_CHALLENGE_. Retype every one of the entries below, line for line, without changing a single character.

>> Start LISTED RECORDS

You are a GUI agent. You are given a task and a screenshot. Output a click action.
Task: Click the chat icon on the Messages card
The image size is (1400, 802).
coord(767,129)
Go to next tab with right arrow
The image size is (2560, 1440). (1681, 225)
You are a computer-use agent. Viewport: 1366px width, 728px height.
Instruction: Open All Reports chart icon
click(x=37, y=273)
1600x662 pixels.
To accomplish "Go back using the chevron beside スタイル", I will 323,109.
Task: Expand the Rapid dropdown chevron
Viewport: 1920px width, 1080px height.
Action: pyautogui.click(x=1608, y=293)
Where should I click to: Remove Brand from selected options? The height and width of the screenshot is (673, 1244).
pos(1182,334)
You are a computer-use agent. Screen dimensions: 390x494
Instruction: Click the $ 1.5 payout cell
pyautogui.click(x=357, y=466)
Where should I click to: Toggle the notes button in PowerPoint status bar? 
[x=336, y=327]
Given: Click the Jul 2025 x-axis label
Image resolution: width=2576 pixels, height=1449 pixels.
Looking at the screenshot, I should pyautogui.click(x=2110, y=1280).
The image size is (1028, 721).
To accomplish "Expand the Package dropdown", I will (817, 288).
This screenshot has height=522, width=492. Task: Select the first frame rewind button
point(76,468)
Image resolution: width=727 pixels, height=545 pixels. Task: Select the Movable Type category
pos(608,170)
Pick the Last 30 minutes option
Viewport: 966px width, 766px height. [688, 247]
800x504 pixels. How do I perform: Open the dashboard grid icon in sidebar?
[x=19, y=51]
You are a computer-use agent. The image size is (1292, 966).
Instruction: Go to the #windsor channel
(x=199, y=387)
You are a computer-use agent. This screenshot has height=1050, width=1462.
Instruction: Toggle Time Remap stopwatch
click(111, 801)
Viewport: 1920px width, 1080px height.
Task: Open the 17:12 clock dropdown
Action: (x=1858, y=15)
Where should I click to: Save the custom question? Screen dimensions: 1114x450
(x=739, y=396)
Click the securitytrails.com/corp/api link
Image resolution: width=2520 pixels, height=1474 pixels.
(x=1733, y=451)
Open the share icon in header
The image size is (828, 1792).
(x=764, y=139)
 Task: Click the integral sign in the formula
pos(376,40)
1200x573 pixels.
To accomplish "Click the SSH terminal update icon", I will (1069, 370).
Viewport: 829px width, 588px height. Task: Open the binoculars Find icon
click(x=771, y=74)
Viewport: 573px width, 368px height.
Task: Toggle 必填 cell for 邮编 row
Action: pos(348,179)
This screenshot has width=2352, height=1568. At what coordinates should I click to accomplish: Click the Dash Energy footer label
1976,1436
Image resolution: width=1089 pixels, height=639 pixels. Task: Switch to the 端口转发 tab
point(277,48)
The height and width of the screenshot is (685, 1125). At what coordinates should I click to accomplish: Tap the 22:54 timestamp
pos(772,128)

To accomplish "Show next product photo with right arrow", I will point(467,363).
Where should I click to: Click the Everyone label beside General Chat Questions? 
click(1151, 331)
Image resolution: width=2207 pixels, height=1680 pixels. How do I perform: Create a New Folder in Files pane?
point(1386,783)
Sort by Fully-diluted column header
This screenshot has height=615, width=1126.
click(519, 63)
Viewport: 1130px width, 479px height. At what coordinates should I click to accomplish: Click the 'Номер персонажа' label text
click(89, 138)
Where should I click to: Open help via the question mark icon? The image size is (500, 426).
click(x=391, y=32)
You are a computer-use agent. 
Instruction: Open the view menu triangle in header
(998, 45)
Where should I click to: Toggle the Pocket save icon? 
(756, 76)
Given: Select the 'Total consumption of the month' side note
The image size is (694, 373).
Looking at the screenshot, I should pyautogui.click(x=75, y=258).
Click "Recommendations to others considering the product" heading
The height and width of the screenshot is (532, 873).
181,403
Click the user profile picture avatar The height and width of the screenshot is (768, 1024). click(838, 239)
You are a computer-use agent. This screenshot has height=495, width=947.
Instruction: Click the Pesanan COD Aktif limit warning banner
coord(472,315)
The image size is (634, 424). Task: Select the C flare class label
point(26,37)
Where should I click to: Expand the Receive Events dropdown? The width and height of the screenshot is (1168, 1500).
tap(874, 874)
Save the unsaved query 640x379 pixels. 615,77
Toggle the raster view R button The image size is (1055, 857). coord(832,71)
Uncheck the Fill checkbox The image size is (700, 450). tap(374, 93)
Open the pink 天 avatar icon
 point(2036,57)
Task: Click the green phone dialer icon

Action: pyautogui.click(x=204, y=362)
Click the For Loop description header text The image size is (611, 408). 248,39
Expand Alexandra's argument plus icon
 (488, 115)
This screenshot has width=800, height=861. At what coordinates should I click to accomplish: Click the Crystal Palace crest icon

>> End LISTED RECORDS

_WRITTEN REPLY_.
You are a GUI agent. You are given a task and a screenshot. Output a click action.
Task: Click the chat icon on the Messages card
The image size is (1400, 802).
coord(767,129)
Go to next tab with right arrow
The image size is (2560, 1440). (1681, 225)
You are a computer-use agent. Viewport: 1366px width, 728px height.
Instruction: Open All Reports chart icon
click(x=37, y=273)
1600x662 pixels.
To accomplish "Go back using the chevron beside スタイル", I will 323,109.
Task: Expand the Rapid dropdown chevron
Viewport: 1920px width, 1080px height.
Action: pyautogui.click(x=1608, y=293)
Where should I click to: Remove Brand from selected options? The height and width of the screenshot is (673, 1244).
pos(1182,334)
You are a computer-use agent. Screen dimensions: 390x494
Instruction: Click the $ 1.5 payout cell
pyautogui.click(x=357, y=466)
Where should I click to: Toggle the notes button in PowerPoint status bar? 
[x=336, y=327]
Given: Click the Jul 2025 x-axis label
Image resolution: width=2576 pixels, height=1449 pixels.
Looking at the screenshot, I should pyautogui.click(x=2110, y=1280).
The image size is (1028, 721).
To accomplish "Expand the Package dropdown", I will (817, 288).
This screenshot has height=522, width=492. Task: Select the first frame rewind button
point(76,468)
Image resolution: width=727 pixels, height=545 pixels. Task: Select the Movable Type category
pos(608,170)
Pick the Last 30 minutes option
Viewport: 966px width, 766px height. [688, 247]
800x504 pixels. How do I perform: Open the dashboard grid icon in sidebar?
[x=19, y=51]
You are a computer-use agent. The image size is (1292, 966).
Instruction: Go to the #windsor channel
(x=199, y=387)
You are a computer-use agent. This screenshot has height=1050, width=1462.
Instruction: Toggle Time Remap stopwatch
click(111, 801)
Viewport: 1920px width, 1080px height.
Task: Open the 17:12 clock dropdown
Action: (x=1858, y=15)
Where should I click to: Save the custom question? Screen dimensions: 1114x450
(x=739, y=396)
Click the securitytrails.com/corp/api link
Image resolution: width=2520 pixels, height=1474 pixels.
(x=1733, y=451)
Open the share icon in header
The image size is (828, 1792).
(x=764, y=139)
 Task: Click the integral sign in the formula
pos(376,40)
1200x573 pixels.
To accomplish "Click the SSH terminal update icon", I will (1069, 370).
Viewport: 829px width, 588px height. Task: Open the binoculars Find icon
click(x=771, y=74)
Viewport: 573px width, 368px height.
Task: Toggle 必填 cell for 邮编 row
Action: pos(348,179)
This screenshot has width=2352, height=1568. At what coordinates should I click to accomplish: Click the Dash Energy footer label
1976,1436
Image resolution: width=1089 pixels, height=639 pixels. Task: Switch to the 端口转发 tab
point(277,48)
The height and width of the screenshot is (685, 1125). At what coordinates should I click to accomplish: Tap the 22:54 timestamp
pos(772,128)

To accomplish "Show next product photo with right arrow", I will point(467,363).
Where should I click to: Click the Everyone label beside General Chat Questions? 
click(1151, 331)
Image resolution: width=2207 pixels, height=1680 pixels. How do I perform: Create a New Folder in Files pane?
point(1386,783)
Sort by Fully-diluted column header
This screenshot has height=615, width=1126.
click(519, 63)
Viewport: 1130px width, 479px height. At what coordinates should I click to accomplish: Click the 'Номер персонажа' label text
click(89, 138)
Where should I click to: Open help via the question mark icon? The image size is (500, 426).
click(x=391, y=32)
You are a computer-use agent. 
Instruction: Open the view menu triangle in header
(998, 45)
Where should I click to: Toggle the Pocket save icon? 
(756, 76)
Given: Select the 'Total consumption of the month' side note
The image size is (694, 373).
Looking at the screenshot, I should pyautogui.click(x=75, y=258).
Click "Recommendations to others considering the product" heading
The height and width of the screenshot is (532, 873).
181,403
Click the user profile picture avatar The height and width of the screenshot is (768, 1024). click(838, 239)
You are a computer-use agent. This screenshot has height=495, width=947.
Instruction: Click the Pesanan COD Aktif limit warning banner
coord(472,315)
The image size is (634, 424). Task: Select the C flare class label
point(26,37)
Where should I click to: Expand the Receive Events dropdown? The width and height of the screenshot is (1168, 1500).
tap(874, 874)
Save the unsaved query 640x379 pixels. 615,77
Toggle the raster view R button The image size is (1055, 857). coord(832,71)
Uncheck the Fill checkbox The image size is (700, 450). tap(374, 93)
Open the pink 天 avatar icon
 point(2036,57)
Task: Click the green phone dialer icon

Action: pyautogui.click(x=204, y=362)
Click the For Loop description header text The image size is (611, 408). 248,39
Expand Alexandra's argument plus icon
 (488, 115)
This screenshot has width=800, height=861. At what coordinates should I click to accomplish: Click the Crystal Palace crest icon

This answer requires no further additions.